I've started to look at the TCP handling code of the Linux kernel, it's a huge body of code and I need to get a little familiar with it for my upcoming MSc studies.
The professor with whom I'm going to work published his code patches to the kernel and some updated articles so I've got a lot to read about, I intend to organize all my data on a Wiki for which I got a domain HighPerf.net. I'm also looking into keeping the articles that I find, I just know I'll forget where I found them a few months from now, just when I'll need them.
Hacktivities
I've gotten some prods from Debian fellows and gotten back on track to fix my packages, I've done most of them, now I've got syscalltrack left, which is up for adoption but no-one wants to handle it.
Kernel modules and patches are the most annoying types of packages, they require quite a bit of work to get them done properly.

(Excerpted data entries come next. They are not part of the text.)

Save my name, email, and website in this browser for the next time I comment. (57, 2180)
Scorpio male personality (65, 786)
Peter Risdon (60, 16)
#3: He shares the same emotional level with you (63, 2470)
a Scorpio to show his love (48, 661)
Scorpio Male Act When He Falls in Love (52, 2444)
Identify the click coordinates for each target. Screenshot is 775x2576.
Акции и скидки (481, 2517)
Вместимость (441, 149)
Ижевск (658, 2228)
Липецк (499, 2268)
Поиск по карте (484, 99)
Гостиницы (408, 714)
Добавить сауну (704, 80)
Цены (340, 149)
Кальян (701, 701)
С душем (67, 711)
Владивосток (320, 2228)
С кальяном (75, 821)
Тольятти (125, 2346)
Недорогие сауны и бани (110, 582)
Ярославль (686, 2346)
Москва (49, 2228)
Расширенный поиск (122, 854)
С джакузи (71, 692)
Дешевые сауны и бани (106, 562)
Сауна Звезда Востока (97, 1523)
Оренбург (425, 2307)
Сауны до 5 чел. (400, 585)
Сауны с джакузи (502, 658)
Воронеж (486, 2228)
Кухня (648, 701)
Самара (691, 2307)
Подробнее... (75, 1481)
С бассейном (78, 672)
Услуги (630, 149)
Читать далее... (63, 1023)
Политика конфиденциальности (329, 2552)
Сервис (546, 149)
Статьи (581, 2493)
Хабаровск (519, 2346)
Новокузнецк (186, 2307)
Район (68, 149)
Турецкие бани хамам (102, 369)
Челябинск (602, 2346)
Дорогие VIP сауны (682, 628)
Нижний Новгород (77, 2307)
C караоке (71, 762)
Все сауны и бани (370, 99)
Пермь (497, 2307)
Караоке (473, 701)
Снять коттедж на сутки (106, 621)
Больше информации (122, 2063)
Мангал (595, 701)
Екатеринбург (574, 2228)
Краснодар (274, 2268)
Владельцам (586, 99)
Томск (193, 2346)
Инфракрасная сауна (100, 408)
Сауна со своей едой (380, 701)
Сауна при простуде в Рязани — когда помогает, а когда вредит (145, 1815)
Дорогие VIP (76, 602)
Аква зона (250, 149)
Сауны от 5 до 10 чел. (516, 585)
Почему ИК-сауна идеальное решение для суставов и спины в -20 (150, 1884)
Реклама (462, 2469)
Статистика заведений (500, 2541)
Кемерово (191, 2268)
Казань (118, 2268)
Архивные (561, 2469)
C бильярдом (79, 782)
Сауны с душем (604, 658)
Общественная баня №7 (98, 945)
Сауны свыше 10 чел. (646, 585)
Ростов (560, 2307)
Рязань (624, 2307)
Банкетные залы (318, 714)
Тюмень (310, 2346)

During the initial stages of my packaging work I looked around at the code, found some things to improve, and some bugs waiting to happen in sctrace, fixed them, sent them upstream and they were accepted (or so I'm told, didn't check the CVS repository).
I still need to fix some bugs in ChkTeX, a program I maintain, some bugs on it were filed in the Debian BTS, but the code is so annoying there with lots of weird defines, that everytime I touch it I feel the urge to clean this mess, which then goes to waste the time I needed to fix the actual bugs. Hopefully, I'll get it all cleaned up soon enough and fix the bugs themselves.